ATM-dependent phosphorylation of CHD7 regulates morphogenesis-coupled DSB stress response in fetal radiation exposure.

Following radiation exposure, unrepaired DNA double-strand breaks (DSBs) persist to some extent in a subset of cells as residual damage; they can exert adverse effects, including late-onset diseases. In search of the factor(s) that characterize(s) cells bearing such damage, we discovered ataxia-telangiectasia mutated (ATM)-dependent phosphorylation of the transcription factor chromodomain helicase DNA binding protein 7 (CHD7). CHD7 controls the morphogenesis of cell populations derived from neural crest cells during vertebrate early development. Indeed, malformations in various fetal bodies are attributable to CHD7 haploinsufficiency. Following radiation exposure, CHD7 becomes phosphorylated, ceases promoter/enhancer binding to target genes, and relocates to the DSB-repair protein complex, where it remains until the damage is repaired.

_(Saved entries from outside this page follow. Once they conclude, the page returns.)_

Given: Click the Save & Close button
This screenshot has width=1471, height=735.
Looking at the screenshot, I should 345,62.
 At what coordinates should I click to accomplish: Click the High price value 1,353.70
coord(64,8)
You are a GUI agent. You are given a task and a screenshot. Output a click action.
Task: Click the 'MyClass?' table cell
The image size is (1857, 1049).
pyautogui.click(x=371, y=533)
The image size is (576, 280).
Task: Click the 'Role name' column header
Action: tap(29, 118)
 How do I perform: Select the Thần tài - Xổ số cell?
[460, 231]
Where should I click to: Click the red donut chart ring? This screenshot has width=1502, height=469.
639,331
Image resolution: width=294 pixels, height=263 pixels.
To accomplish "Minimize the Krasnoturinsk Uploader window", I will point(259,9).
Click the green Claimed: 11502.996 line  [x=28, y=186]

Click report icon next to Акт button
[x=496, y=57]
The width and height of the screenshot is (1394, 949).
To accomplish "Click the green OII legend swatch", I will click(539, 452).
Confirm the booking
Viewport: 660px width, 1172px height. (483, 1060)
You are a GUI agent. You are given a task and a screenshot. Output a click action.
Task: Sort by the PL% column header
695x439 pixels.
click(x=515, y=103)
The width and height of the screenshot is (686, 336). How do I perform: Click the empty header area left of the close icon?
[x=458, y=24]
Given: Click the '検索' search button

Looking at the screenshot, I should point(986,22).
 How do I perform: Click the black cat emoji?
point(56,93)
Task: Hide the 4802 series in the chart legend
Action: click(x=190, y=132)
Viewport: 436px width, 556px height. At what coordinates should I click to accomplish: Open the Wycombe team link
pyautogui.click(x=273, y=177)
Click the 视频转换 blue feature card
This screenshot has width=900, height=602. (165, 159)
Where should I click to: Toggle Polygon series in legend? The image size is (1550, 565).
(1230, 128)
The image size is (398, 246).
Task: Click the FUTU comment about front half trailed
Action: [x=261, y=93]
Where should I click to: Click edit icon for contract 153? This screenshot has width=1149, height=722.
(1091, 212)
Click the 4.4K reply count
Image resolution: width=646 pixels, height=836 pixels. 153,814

Thus, ATM-dependent CHD7 phosphorylation appears to act as a functional switch. As such stress responses contribute to improved cell survival and canonical nonhomologous end joining, we conclude that CHD7 is involved in both morphogenetic and DSB-response functions. Thus, we propose that higher vertebrates have evolved intrinsic mechanisms underlying the morphogenesis-coupled DSB stress response. In fetal exposure, if the function of CHD7 becomes primarily shifted toward DNA repair, morphogenic activity is reduced, resulting in malformations.